By Michelle Quinn, Los Angeles Times Staff Writer September 16, 2008 SAN FRANCISCO -- Ending its long search for a corporate parent, Napster Inc. said Monday that it had agreed to be acquired by electronics retailer Best Buy Co. for $121 million.The purchase price of $2.65 a share marked a nearly 100% premium over the Los Angeles-based digital music company's trading price, which has hovered around $1.30 in recent weeks. Napster has struggled to find a winning business model in the uncertain world of digital music, which Apple Inc. dominates with its iTunes store. Minneapolis-based Best Buy said Napster would remain in Los Angeles with its current management team, led by Chief Executive Chris Gorog. The retailer said it bought the 140-employee company to bolster its digital supply chain, saying it planned to use Napster's technology and services to sell not just music but also videos, games and photographs."With Napster, Best Buy is trying to bridge the gap between physical and digital distribution as the physical slows down," said Michael Olson, an analyst with Piper Jaffray. The news of the acquisition came as Napster shareholders were preparing to gather in Los Angeles on Thursday for what promised to be a contentious annual meeting. Three shareholders who said they wanted the company to look aggressively for a buyer had banded together to go after board seats.

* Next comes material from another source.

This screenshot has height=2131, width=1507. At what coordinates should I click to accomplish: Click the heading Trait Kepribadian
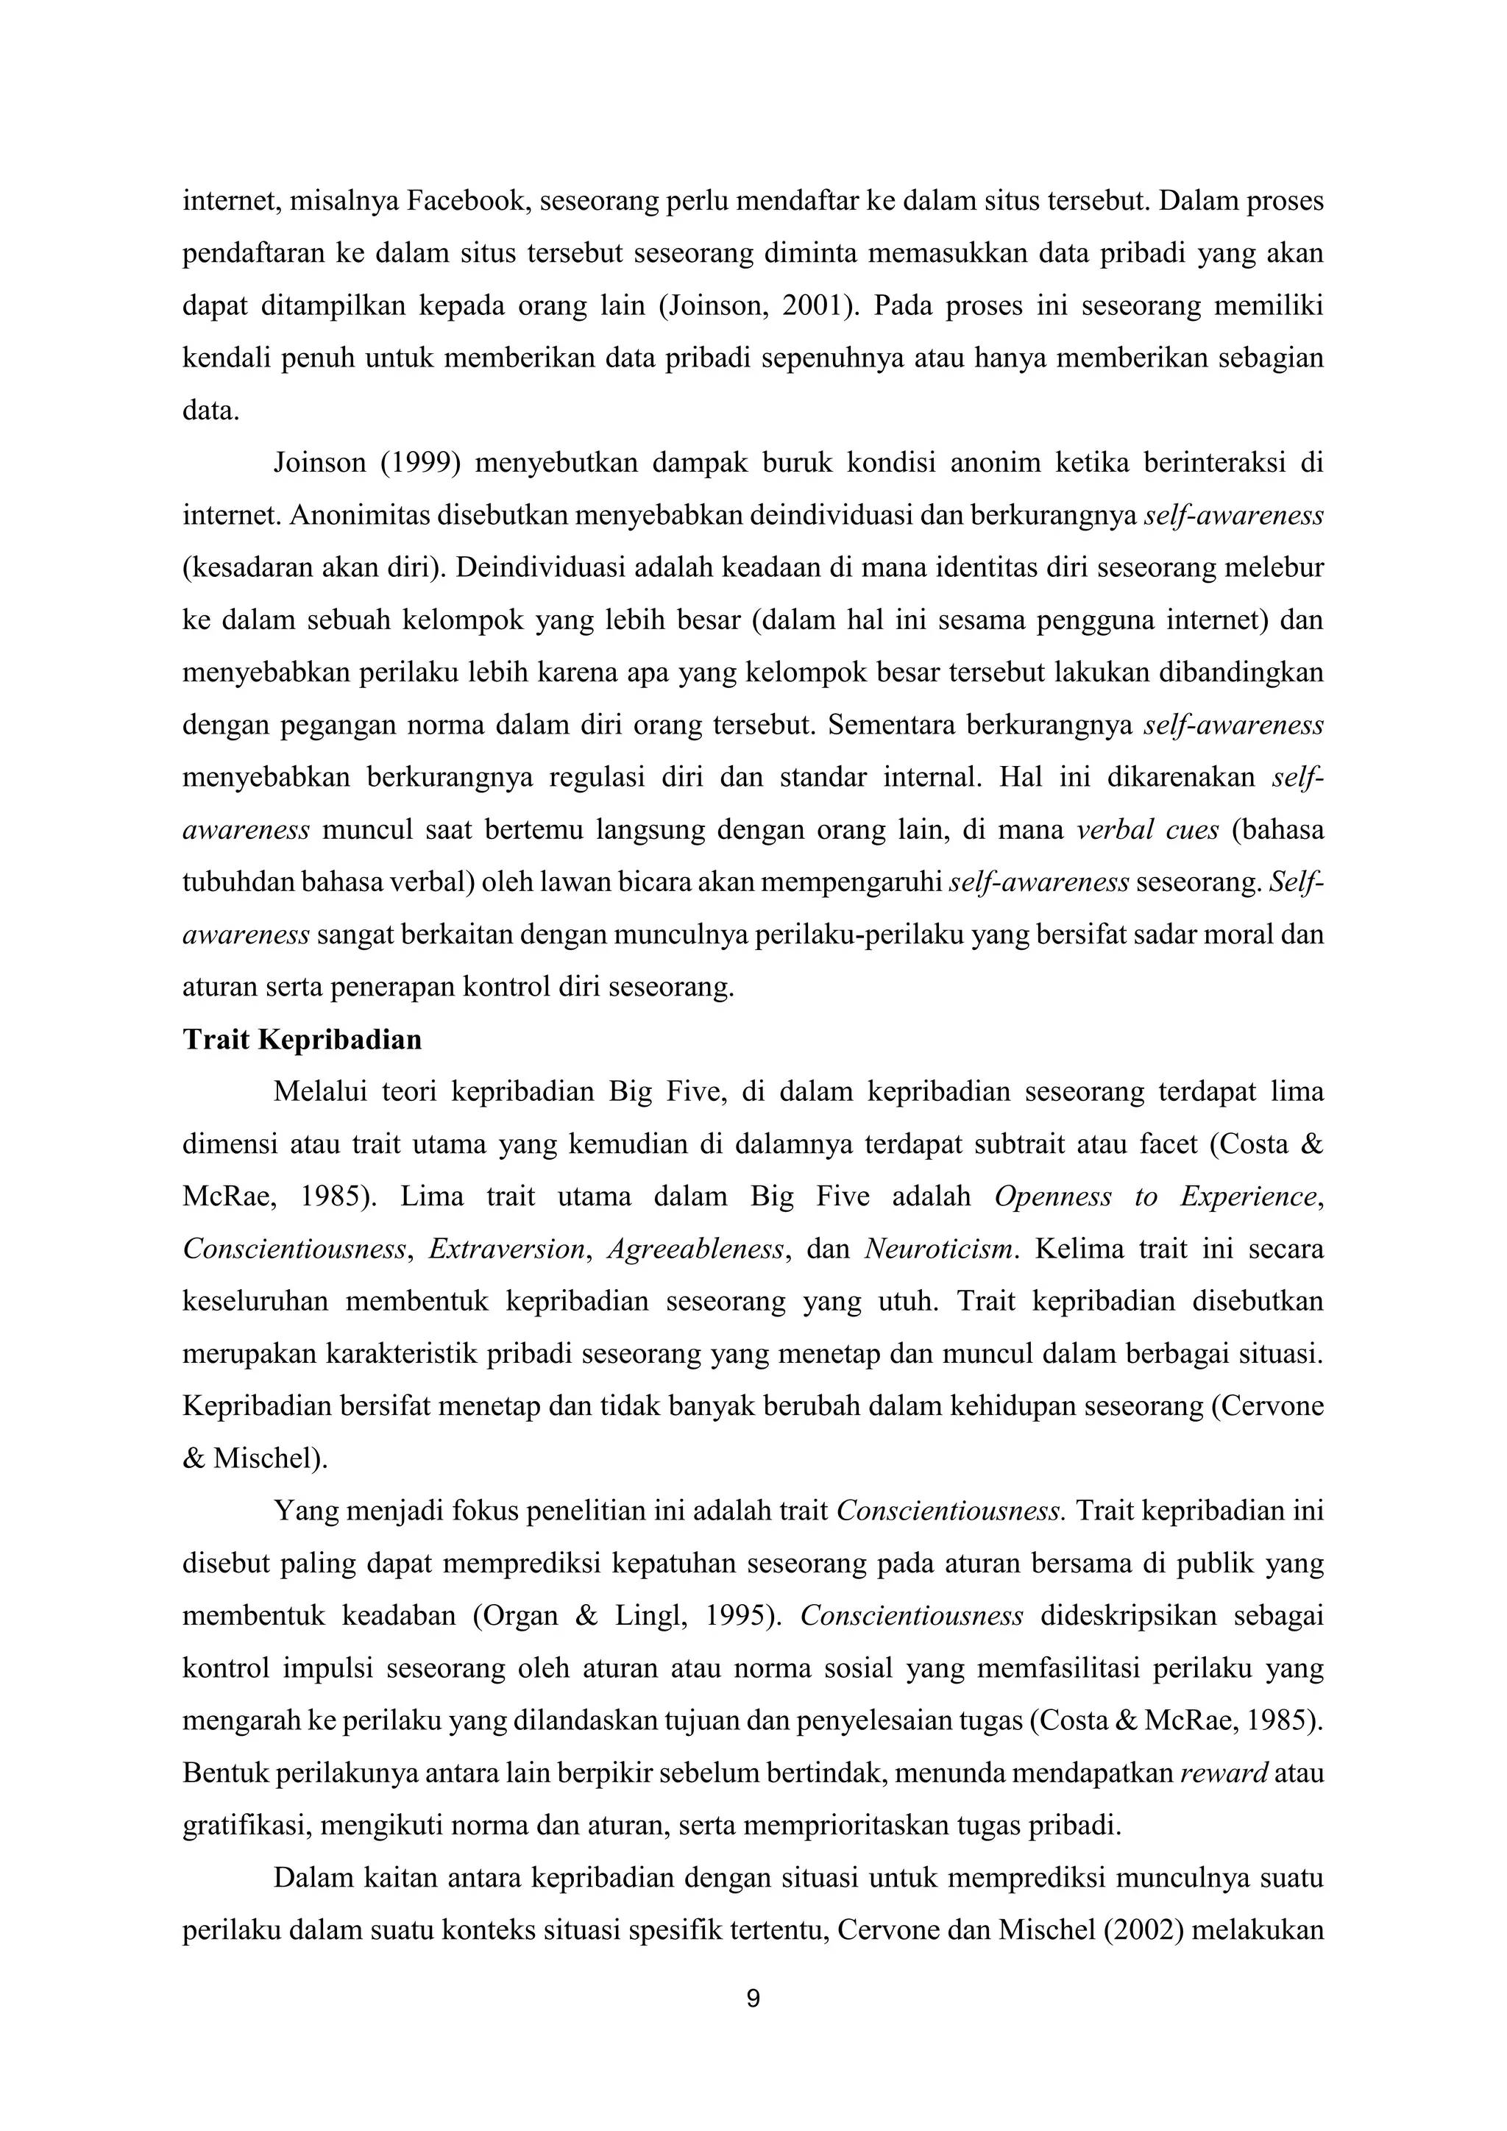[302, 1040]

But news of the deal, which is expected to close in the fourth quarter, prompted Napster to cancel the meeting. Gorog called the acquisition "very beneficial to our shareholders." Best Buy said it had begun negotiating with Napster six months ago, before the dissident shareholders took their first steps. The investors' efforts did not affect talks or the timing of the deal, both companies said. "We're waiting to review the documents before commenting," said a source close to the dissidents. Napster, which was previously named Roxio and bought its name from the defunct file-sharing network, has more than 700,000 subscribers who pay $13 a month to listen to a library of more than 6 million songs. It also offers a free music streaming service called FreeNapster, which is advertising-supported. And in May, it opened its digital music store, which sells songs that don't have copyright protection.The company recently posted a quarterly loss and said its subscriber base shrank to 703,000 from 760,000. Revenue fell 6% to $30.3 million.Best Buy, the top U.S. electronics retail chain, has been on a mission to revamp its 970 stores so that customers have a wider selection of products and services -- as well as more guidance on how to set up their digital lives, said Dave Morrish, executive vice president of connected digital solutions at Best Buy.Best Buy "will try to cross-sell the service with devices that are sold at Best Buy," Olson said. "That is more powerful than what Napster has been able to do on its own." One of the winners from the acquisition could be the recording industry, which may see more sales if Best Buy becomes a bigger promoter of digital music. Gorog said the head of a major record label told him that the announcement of the Napster acquisition prompted the label to boost its sales forecast Monday. "Everyone in the industry sees very plainly how this can create a more significant player in this exciting space," Gorog said.